*** Block opens ***

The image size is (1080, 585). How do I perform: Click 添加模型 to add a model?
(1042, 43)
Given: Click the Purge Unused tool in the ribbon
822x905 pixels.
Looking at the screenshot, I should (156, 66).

*** Block closes ***

Repeat the entries exactly, all of them.

■ FINISHED TASK:
The image size is (1080, 585). How do I perform: Click 添加模型 to add a model?
(1042, 43)
Given: Click the Purge Unused tool in the ribbon
822x905 pixels.
Looking at the screenshot, I should (156, 66).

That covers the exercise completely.